Then you want to take the 'container' element out of the document flow, so you can layer content on top:

.bg_image {
    width: 100%;
}

#container {
    width: 100%;
    height: 100%;
    overflow: hidden;
    position: absolute;
    top: 0;
    left: 0;
}

#content {
    position: relative;
    z-index: 2;
    background-color: #fff;
}

You can then either take or leave the JavaScript depending on whether you want the image vertically centred or not.

Given that the height of the image can change, you'll need JavaScript to recalculate the position when the window size changes.
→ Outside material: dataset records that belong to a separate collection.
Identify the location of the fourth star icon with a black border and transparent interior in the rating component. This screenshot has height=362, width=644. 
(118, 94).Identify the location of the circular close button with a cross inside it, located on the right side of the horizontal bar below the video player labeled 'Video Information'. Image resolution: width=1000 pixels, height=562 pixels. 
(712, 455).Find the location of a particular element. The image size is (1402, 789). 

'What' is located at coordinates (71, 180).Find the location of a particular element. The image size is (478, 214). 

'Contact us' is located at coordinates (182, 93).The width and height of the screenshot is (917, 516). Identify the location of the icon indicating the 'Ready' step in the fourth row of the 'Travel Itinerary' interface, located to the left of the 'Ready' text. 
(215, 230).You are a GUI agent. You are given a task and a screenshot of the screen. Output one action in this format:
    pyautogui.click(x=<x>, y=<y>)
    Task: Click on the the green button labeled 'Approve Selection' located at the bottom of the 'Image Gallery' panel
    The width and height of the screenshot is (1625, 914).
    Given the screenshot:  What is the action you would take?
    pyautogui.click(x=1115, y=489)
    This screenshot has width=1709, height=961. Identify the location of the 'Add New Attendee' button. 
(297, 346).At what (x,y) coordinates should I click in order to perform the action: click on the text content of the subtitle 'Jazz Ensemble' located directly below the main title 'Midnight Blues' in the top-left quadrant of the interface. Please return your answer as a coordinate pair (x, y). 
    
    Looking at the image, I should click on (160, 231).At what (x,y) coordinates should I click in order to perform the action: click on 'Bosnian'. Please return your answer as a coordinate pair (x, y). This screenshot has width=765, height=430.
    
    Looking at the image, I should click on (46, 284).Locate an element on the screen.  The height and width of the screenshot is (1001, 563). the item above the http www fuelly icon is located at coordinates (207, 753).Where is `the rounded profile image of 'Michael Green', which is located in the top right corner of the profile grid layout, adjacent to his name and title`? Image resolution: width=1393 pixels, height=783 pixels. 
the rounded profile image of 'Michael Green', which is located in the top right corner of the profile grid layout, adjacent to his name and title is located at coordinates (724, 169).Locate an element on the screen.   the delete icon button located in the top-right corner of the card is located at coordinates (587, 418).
Throw this in the JavaScript area in jsfiddle and set 'nowrap (body)':

$(function(){
    $('.bg_image').centerVertically();
    $(window).resize(function(){
        $('.bg_image').centerVertically();
    });
});

$.fn.centerVertically = function() {
    $(this).css('margin-top', $(window).height()/2 - $(this).height()/2);
};

See: http://jsfiddle.net/irama/P7xKm/22/

Or, for outside of jsfiddle, add this before your closing <body> tag:

<script src="http://ajax.googleapis.com/ajax/libs/jquery/1.6.2/jquery.js"></script>
<script>

    $(function(){
        $('.bg_image').centerVertically();
        $(window).resize(function(){
            $('.bg_image').centerVertically();
        });
    });

    $.fn.centerVertically = function() {
        $(this).css('margin-top', $(window).height()/2 - $(this).height()/2);
    };

</script>